Ask HN: Other than cash, how do you compensate employees in your startup? - bsbechtel

Our company (bootstrapped) has grown very quickly in the past few months. As we contemplate our next moves, we need to decide between investing in hard assets (machinery, IP) and paying employees for project-based work related to the development of these assets. These assets will provide us with a protected competitive position in our industry. We aren&#x27;t really looking for outside investors, and an exit down the road is highly unlikely, so equity compensation for employees isn&#x27;t ideal. What other forms of employee compensation have founders on here used?

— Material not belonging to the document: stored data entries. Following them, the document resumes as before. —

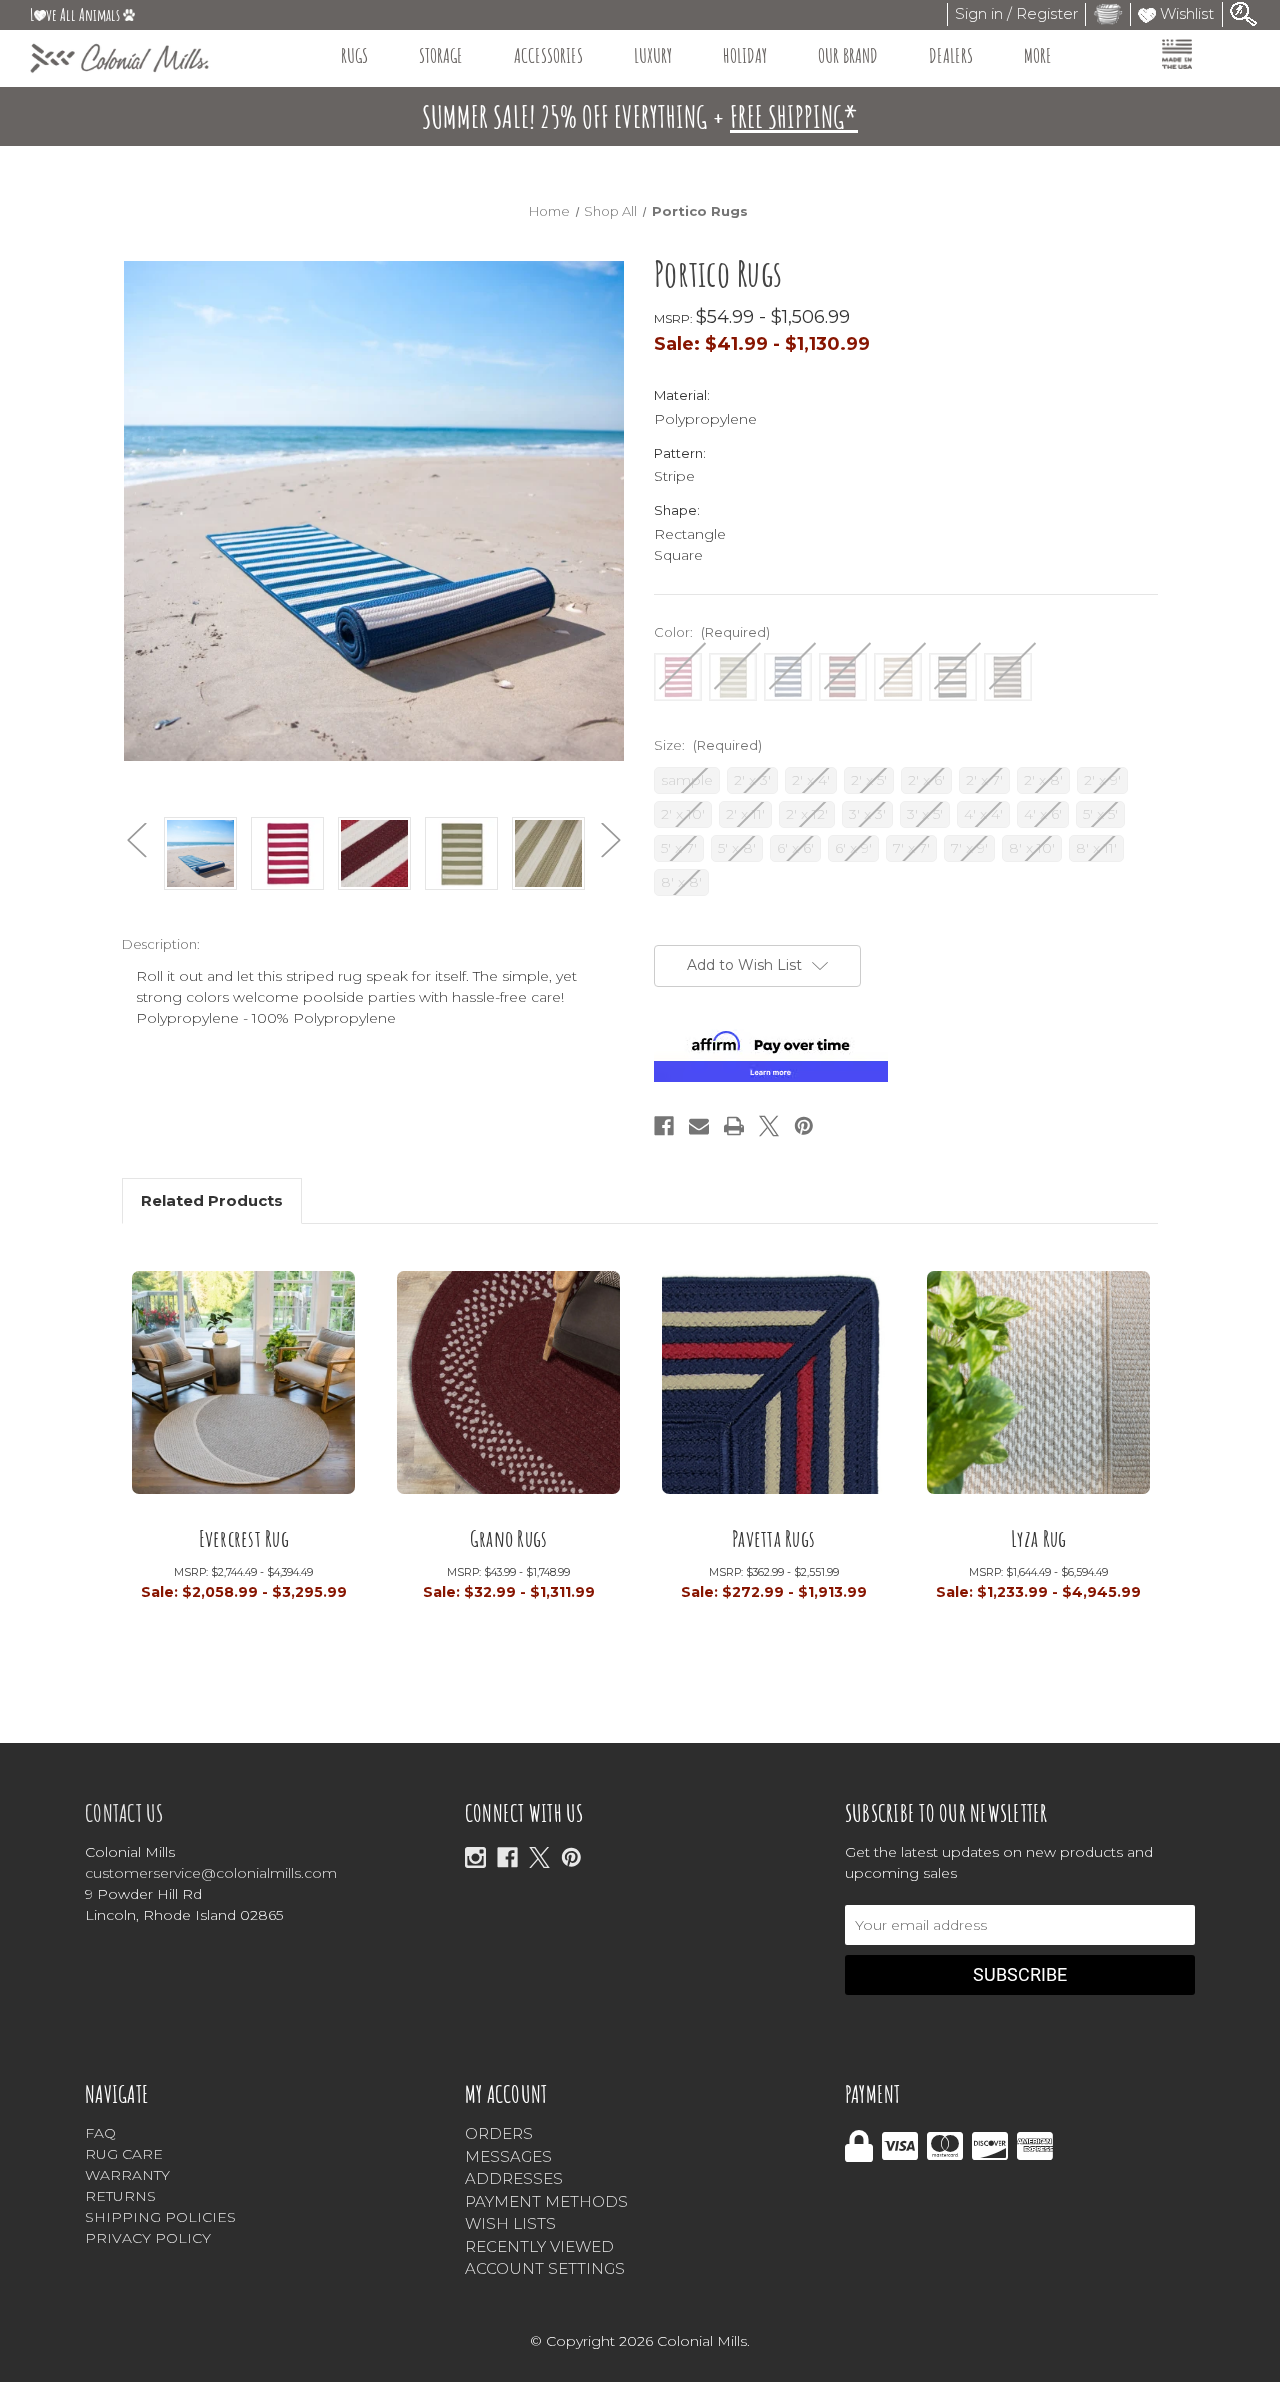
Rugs (354, 55)
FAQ (100, 2133)
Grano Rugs (509, 1539)
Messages (508, 2156)
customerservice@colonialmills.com (211, 1873)
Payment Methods (546, 2201)
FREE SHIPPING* (794, 116)
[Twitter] (769, 1126)
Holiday (745, 55)
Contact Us (124, 1813)
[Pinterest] (804, 1126)
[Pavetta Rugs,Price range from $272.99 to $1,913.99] (773, 1388)
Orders (499, 2133)
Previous (137, 840)
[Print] (734, 1126)
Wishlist (1185, 13)
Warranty (127, 2175)
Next (611, 840)
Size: (708, 745)
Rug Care (124, 2154)
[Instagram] (475, 1857)
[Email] (699, 1126)
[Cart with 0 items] (1108, 13)
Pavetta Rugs (773, 1539)
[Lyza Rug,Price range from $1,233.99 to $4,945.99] (1038, 1388)
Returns (120, 2196)
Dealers (951, 55)
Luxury (653, 55)
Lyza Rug (1039, 1539)
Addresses (514, 2178)
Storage (441, 55)
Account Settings (545, 2268)
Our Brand (848, 55)
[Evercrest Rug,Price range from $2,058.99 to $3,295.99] (243, 1388)
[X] (539, 1857)
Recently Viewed (539, 2246)
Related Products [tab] (212, 1200)
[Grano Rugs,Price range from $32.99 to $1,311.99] (508, 1388)
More (1038, 55)
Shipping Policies (160, 2217)
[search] (1244, 12)
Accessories (548, 55)
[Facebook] (664, 1126)
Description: (161, 944)
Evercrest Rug (244, 1539)
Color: (712, 632)
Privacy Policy (148, 2238)
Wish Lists (510, 2223)
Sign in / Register (1016, 13)
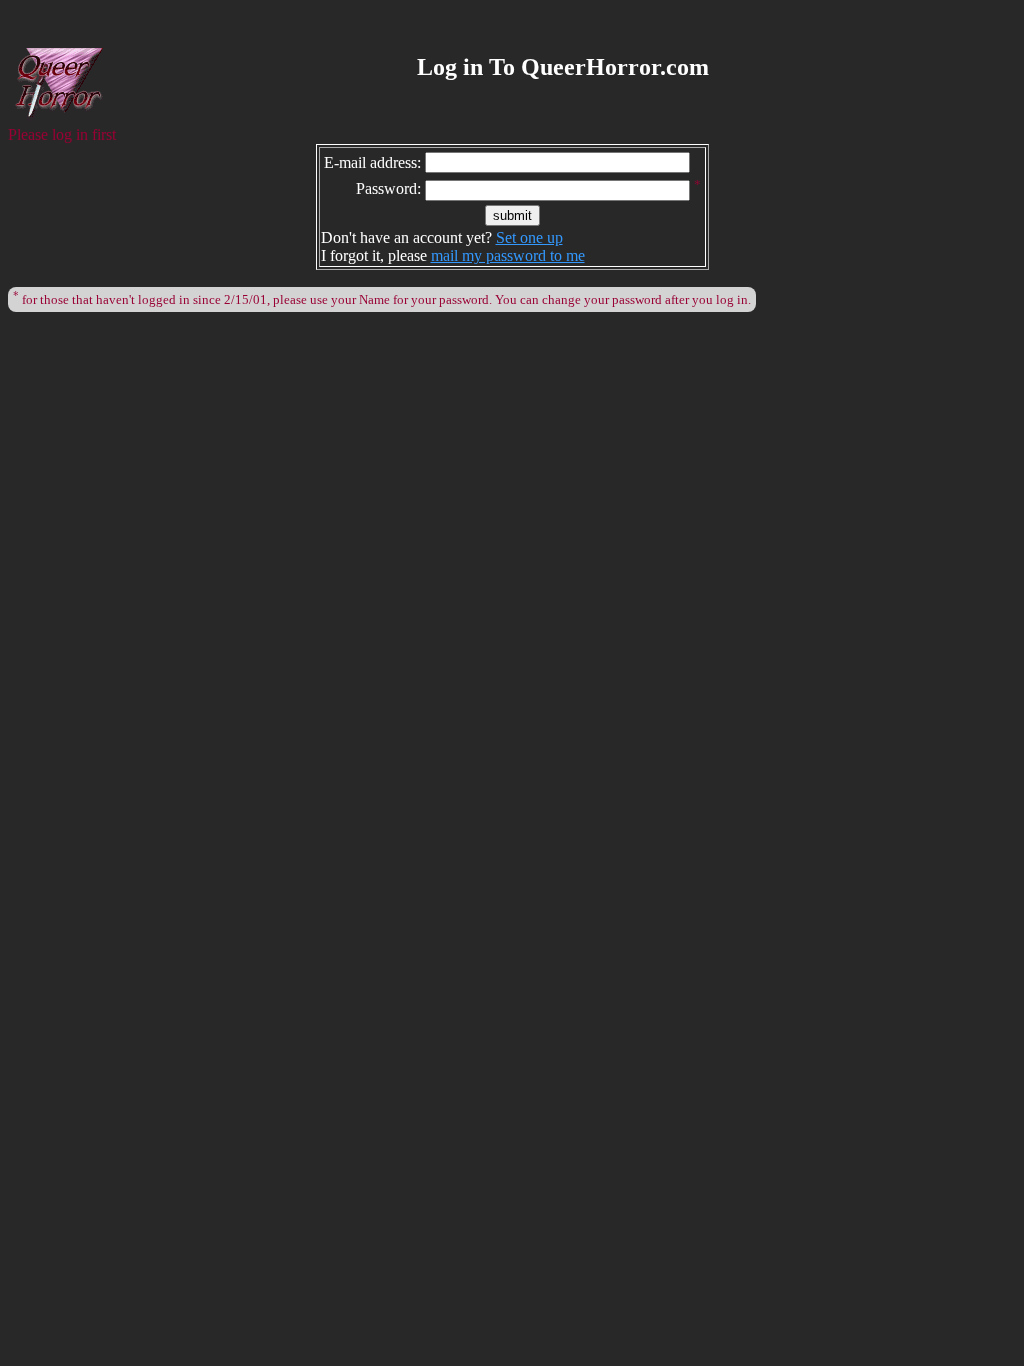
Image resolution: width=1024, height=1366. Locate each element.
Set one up (529, 237)
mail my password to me (508, 255)
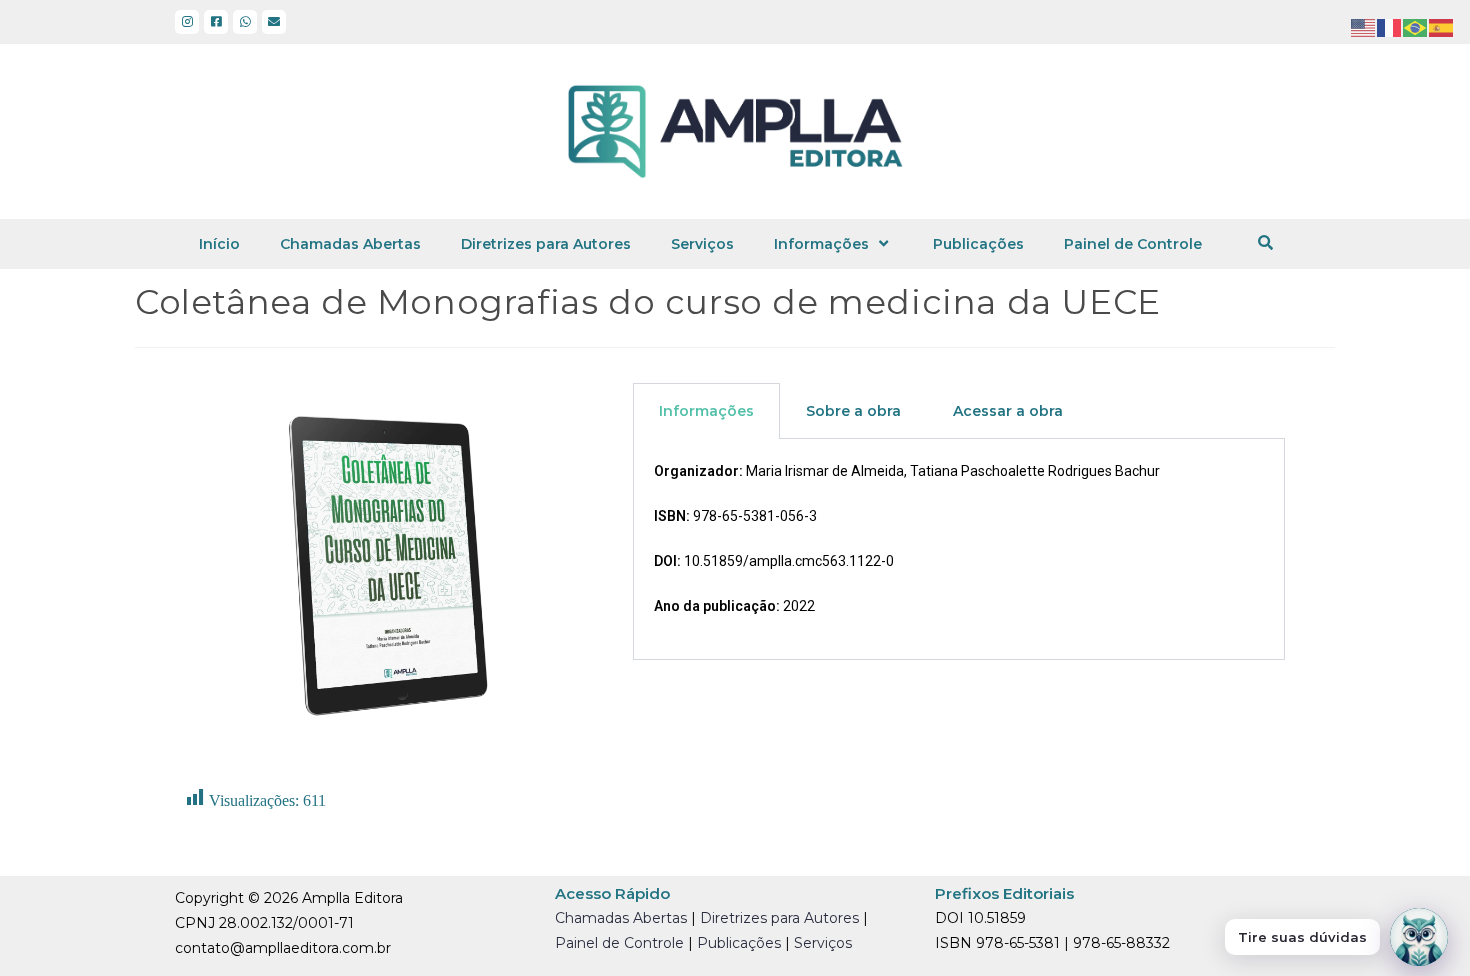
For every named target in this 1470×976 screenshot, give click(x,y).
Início (219, 244)
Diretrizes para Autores (546, 244)
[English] (1364, 27)
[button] (1265, 242)
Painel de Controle (1133, 244)
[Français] (1390, 27)
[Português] (1416, 27)
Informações (821, 244)
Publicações (978, 244)
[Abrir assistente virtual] (1419, 937)
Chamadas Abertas (350, 244)
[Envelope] (274, 22)
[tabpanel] (959, 550)
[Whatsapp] (245, 22)
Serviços (702, 244)
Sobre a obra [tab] (853, 411)
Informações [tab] (706, 411)
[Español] (1442, 27)
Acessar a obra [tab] (1008, 411)
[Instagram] (187, 22)
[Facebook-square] (216, 22)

Ideally, some sort of rolling-debt instrument would fit our needs, but everything I&#x27;ve read online says that&#x27;s a bad idea (and possibly illegal). Does anyone have any other suggestions?
======
mchannon
Stock options and warrants can be useful, though if done poorly they can muddy
up your prospects for later rounds of financing in case you change your mind
about investors. Not ideal, but cheap.

Perks like telecommuting, flexible schedules, and PTO are often very underused
by companies, and they have no direct costs to your bottom line (indirect
costs can be massive if done wrong). Offering better-than-industry perks like
these go a long way to decrease turnover, and can be as or more effective as
pay increases.

Sometimes you can defer salaries, but outright bonuses give you some wiggle
room in case of a future downturn.

Depending on the nature of your startup (is most of it software?) you'll also
get far more motivated and loyal employees per dollar spent by locating your
offices outside of the startup capitals.